The 1968 Tet offensive is referred to as the turning point in the Vietnam War. Of the many battles of Tet, the attack on the American Embassy in Saigon stands out. It is neither the battle's size nor its casualties that makes it important. The significance of the embassy attack lay in the way it was conveyed to the American public. I argue that the 1968 attack on the American Embassy in Saigon served as a catalyst for the media to criticize the government's conduct of the Vietnam War and aided in turning the American public against the war. The news media aided this shift in opinion through its coverage and subsequent narrative of the attack on the U.S. Embassy. My goal is to examine the ongoing relationship between the media and the public by examining the major newspapers; the New York Times, Los Angeles Times, Washington Post, and the Christian Science Monitor, and the major news magazines, Time, Life, and Newsweek. It is important to observe that the news media is still a business that must appeal to its customers (readers and advertisers). As the public view changed, the media reflected that change in order to appeal to its audience. At the same time the news media's consistency of war coverage and reflection of public sentiment helped further perpetuate the public's disapproval of the conflict and continued this cycle.

How did the media report the unexpected attack on the American Embassy and how did it affect public opinion of Vietnam? How does the press coverage of the embassy attack fit in the larger context of media coverage of the Tet Offensive in determining the relationship between the media and the public? Which one influenced the other in creating opinions of the Vietnam War?

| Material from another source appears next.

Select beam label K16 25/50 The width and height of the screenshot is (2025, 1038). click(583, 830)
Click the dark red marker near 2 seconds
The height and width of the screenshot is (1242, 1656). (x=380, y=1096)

These questions are important not only because the news media was a major contributor to Americans' knowledge of the war but also because of the role the media plays in the society of the era and how its narrative became the historical narrative.

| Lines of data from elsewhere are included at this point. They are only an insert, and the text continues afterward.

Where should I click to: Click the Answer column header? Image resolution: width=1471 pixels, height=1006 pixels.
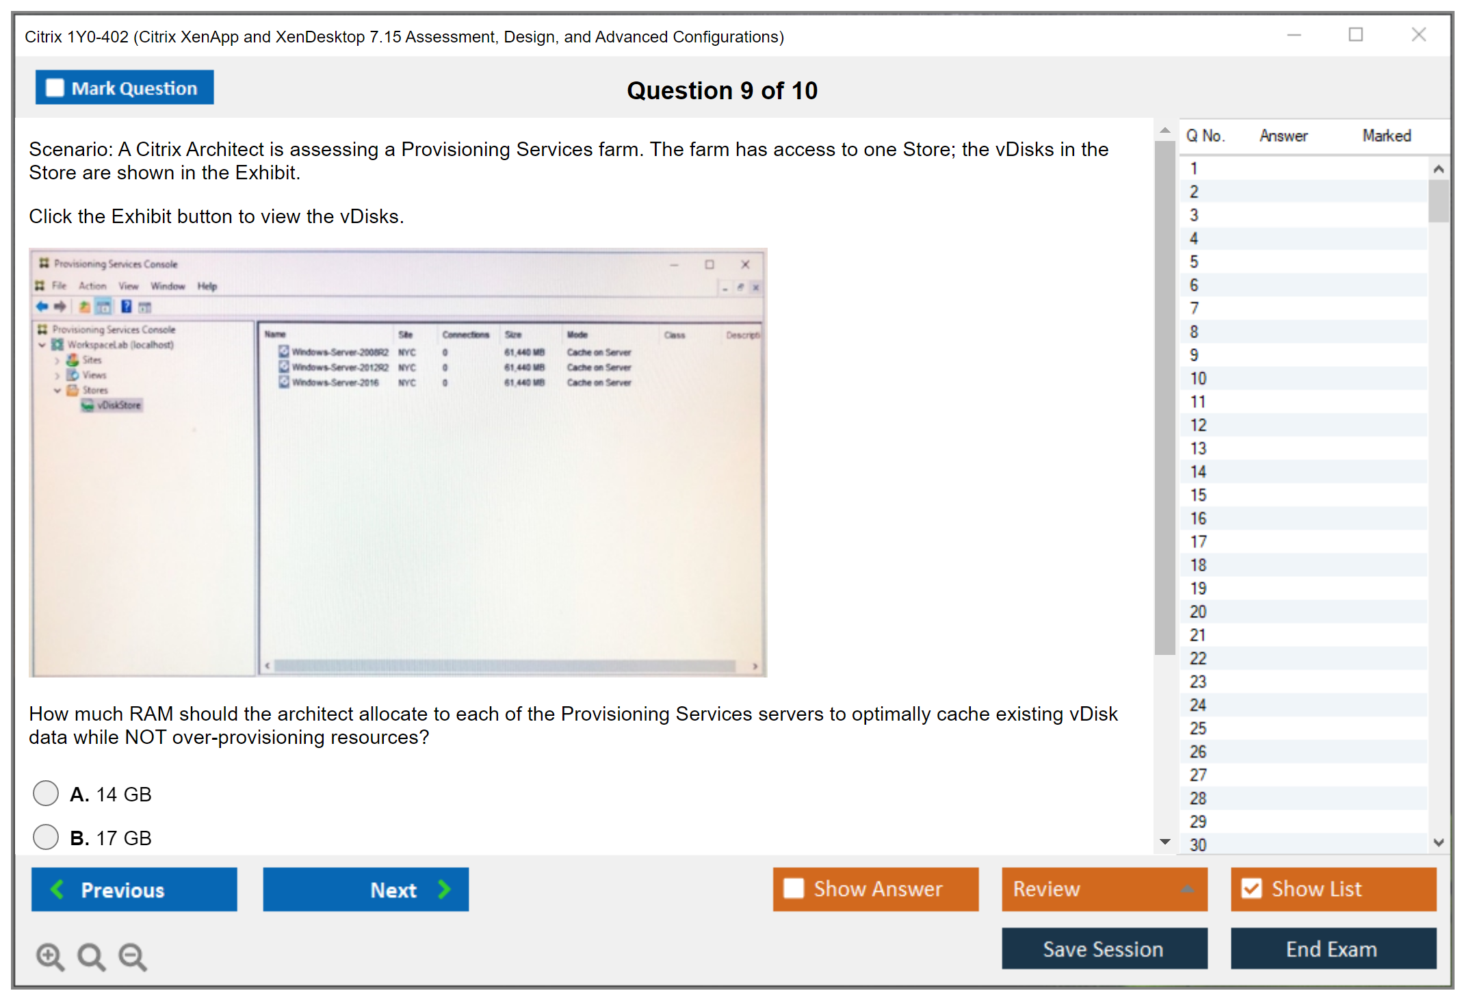(x=1283, y=136)
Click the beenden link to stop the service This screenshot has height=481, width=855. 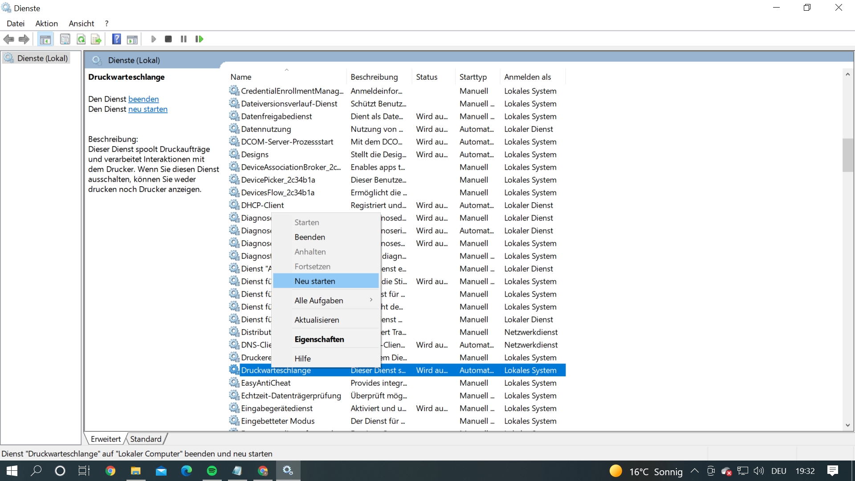[x=143, y=99]
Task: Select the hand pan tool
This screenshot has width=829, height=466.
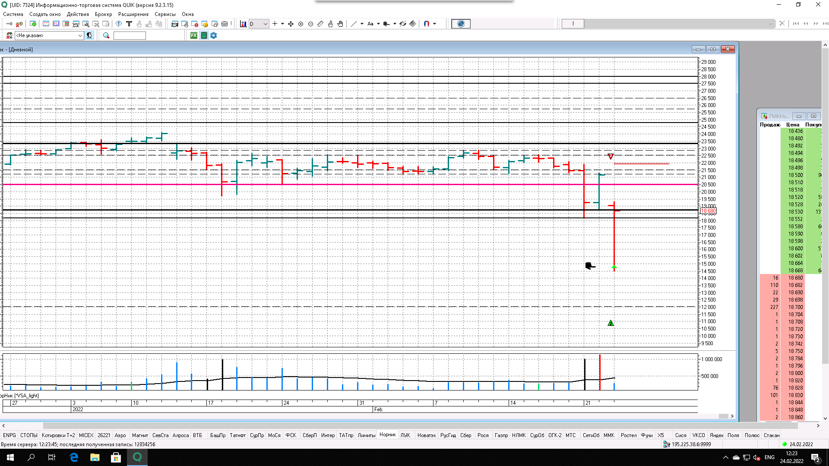Action: 340,24
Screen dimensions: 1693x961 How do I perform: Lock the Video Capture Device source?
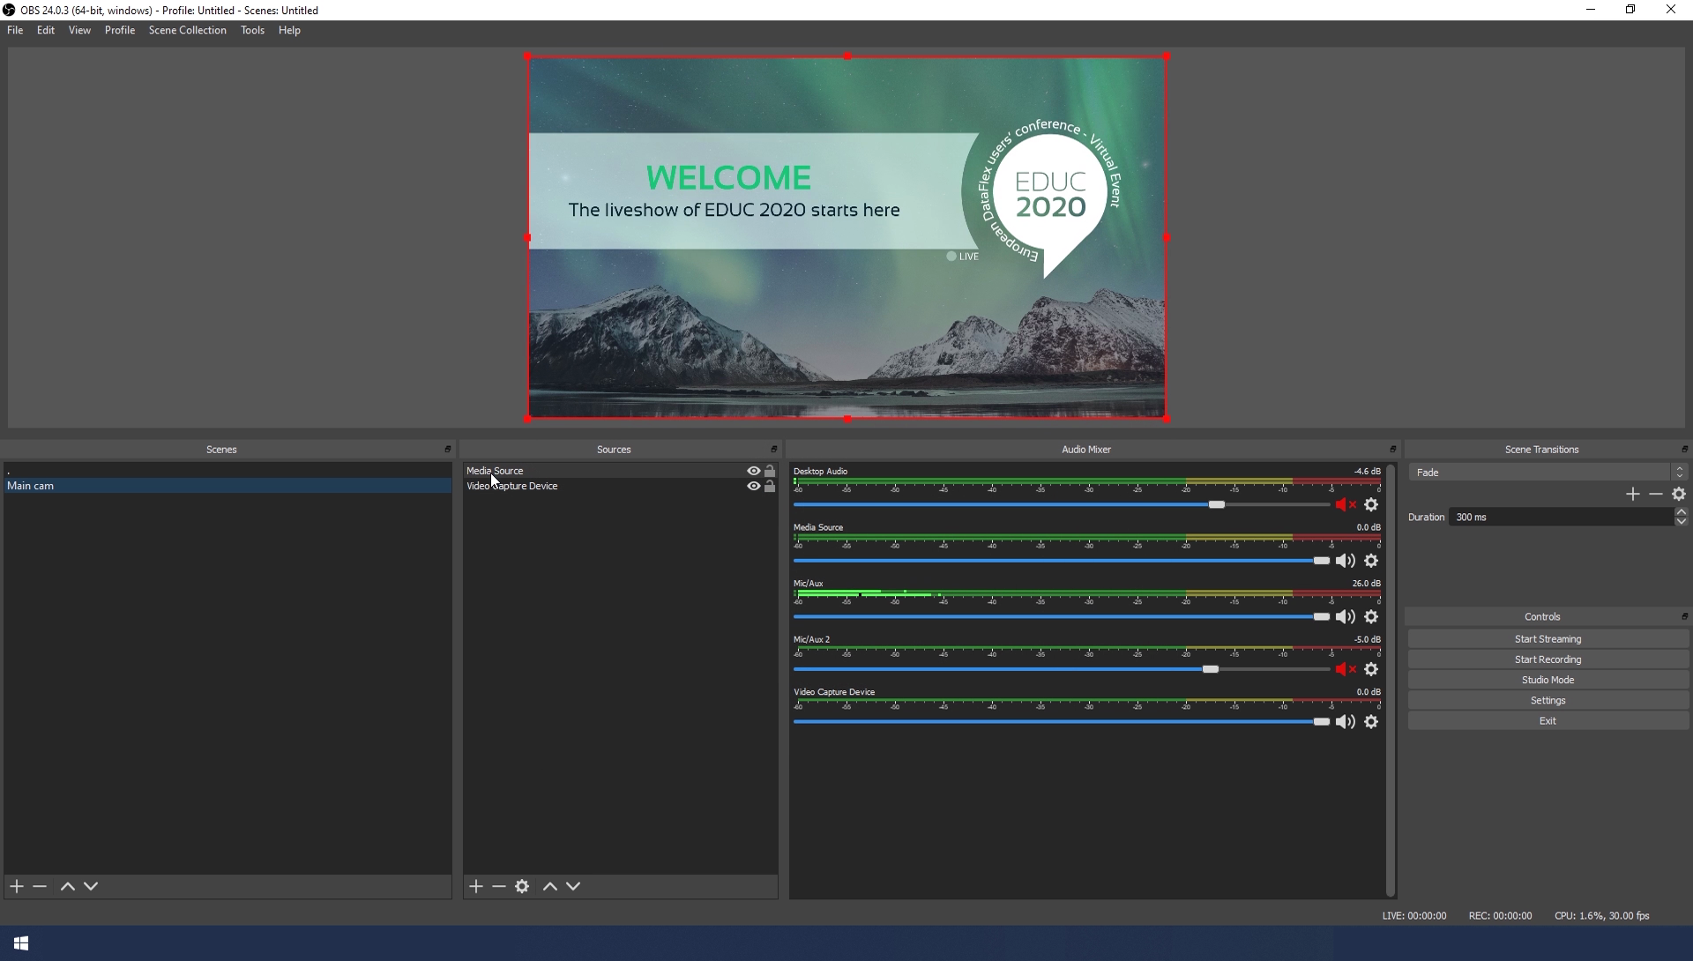coord(770,487)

My focus on the U.S. Embassy attack during the Tet Offensive is due to the chaos that surrounded the attack not only from the military's perspective but also from the media's. Since the attack took place in Saigon, headquarters of the media companies' in Vietnam, it was readily accessible to journalists. The attacks surprised the military, government, and the public, and in the midst of the chaos the media was there to report on it all. Reports constantly changed as to what went on and frequently contradicted "official" statements. These are the reasons why the media's involvement in the Vietnam War was filled with misconceptions and controversy.